Third edition of the fest, which unspools Oct. 8-17, will still offer $1 million in prize money. But Scarlet is keen to manage expectations. “We don’t want people getting off the plane and expecting a pot of gold to be waiting for them,” he says.
The tapping of Shepheard and Scarlet comes on the back of developments at the Abu Dhabi Media Co., which last September launched its $1 billion film production arm Imagenation.
The deep-pocketed shingle has since inked separate $250 million pacts with Jeff Skoll’s Participant Media and Ashok Amritraj’s Hyde Park Entertainment
Imagenation also has signed a $100 million deal with National Geographic Films to develop, finance and produce 10-15 features in the $5 million-$60 million budget range over the next five years.

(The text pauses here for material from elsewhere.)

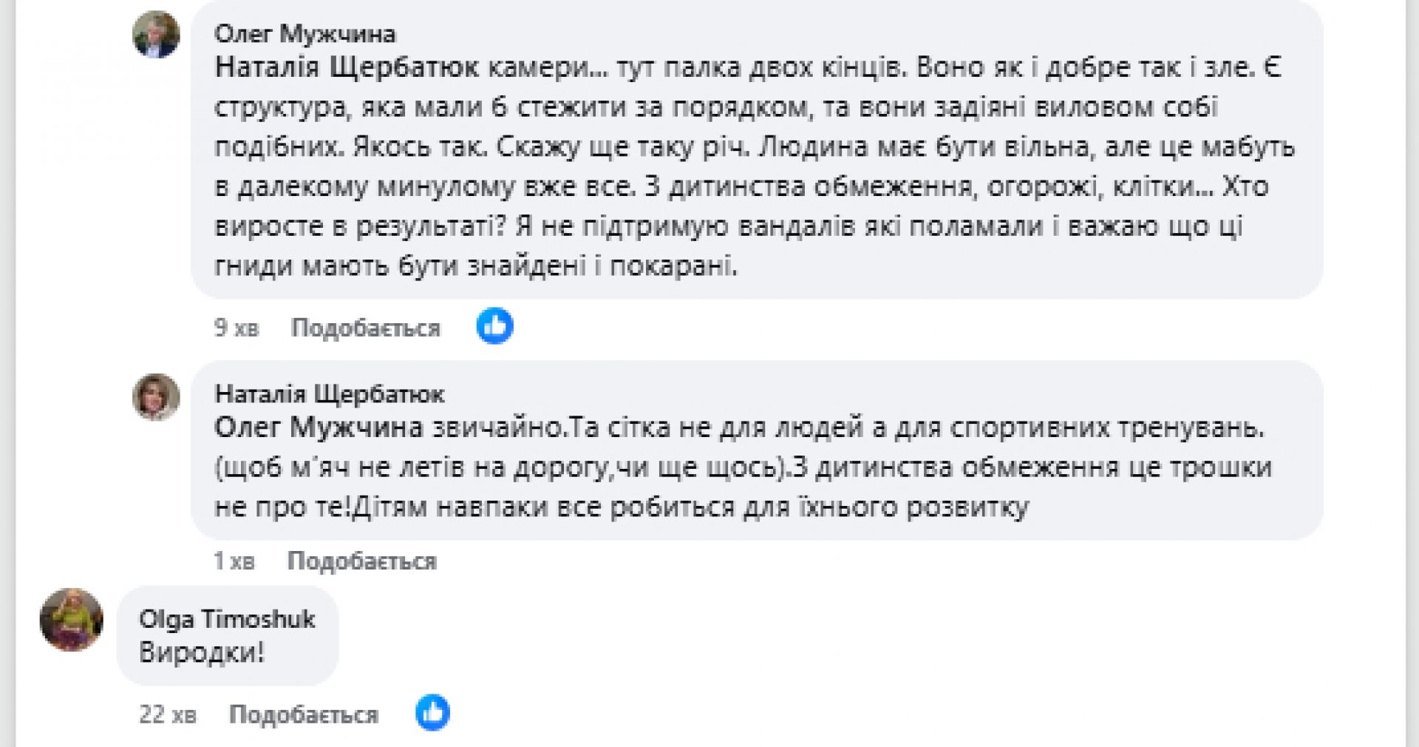Open Наталія Щербатюк's profile picture

156,397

The company has likewise invested coin in Breck Eisner’s “The Crazies” and Roger Kumble’s “Furry Vengeance” for Participant; Peter Weir’s “The Way Back” for National Geographic; and in a project for Hyde Park.
In July, the Abu Dhabi Media Co. will launch TV station National Geographic Arabia, the first free-to-air National Geographic-branded channel in the Middle East, and multilingual radio station Star FM.
“There’s something about the city and the economy here in Abu Dhabi that lets you work and achieve things you couldn’t elsewhere,” says Imagenation topper Ed Borgerding.
Last October Abu Dhabi unveiled Twofour54, a multibillion-dollar hub for content creation across all media that is aiming to lay the building blocks for a sustainable film, TV and new-media industry in the Middle East.
The outfit’s funding arm, Twofour54’s ibtikar, has started a partnership with the U.K.’s 3Line Media to co-produce kids’ skein “Diver Dan’s Story Train” in bothEnglish and Arabic.
The unit will also develop and produce original stories from Arab authors for its local-language version rather than simply dubbing the episodes into Arabic. Its ventures plan offers between $500,000 and $5 million to media entrepreneurs and businesses in need of startup or early capital. Ibtikar also has launched a separate kids unit to develop and produce content for Middle Eastern tykes.
Twofour54 has inked partnerships with Arab shingles Rotana Studios, which is owned by Saudi billionaire maven Prince Al Waleed bin Talal, and Kuwaiti producer-filmmaker Walid Al-Awadi’s C-Sky Pictures.
Rotana is prepping 12 feature-length TV pics, while al-Awadi is in post-production on a $5 million, 30-episode TV skein titled “Tora Bora” about an elderly Arab couple who travel to Afghanistan in search of their son who has gone to fight with Al Qaeda. It is being edited in Twofour54’s post facilities.
“Our main priority is to establish an Arabic content creation hub that will service this region and develop a talent pool in a center of excellence by Arabs for Arabs,” says Twofour54 CEO Wayne Borg.
Twofour54’s first production studios are set to become operational in August, along with its 22 post suites.
Progress has been slower at Imagenation. While the shingle is bearing the first fruit out of its clutch of deals with Participant, Hyde Park and National Geographic, no coin has yet to be invested in a Middle Eastern project. That has led some filmmakers in the region to question Imagenation’s commitment to them.
That may change, however, following the news that Imagenation will partner with Abu Dhabi’s film commission on the Circle confab, with this year’s Shasha grant winner being offered a first-look deal with Imagenation to develop and produce the project.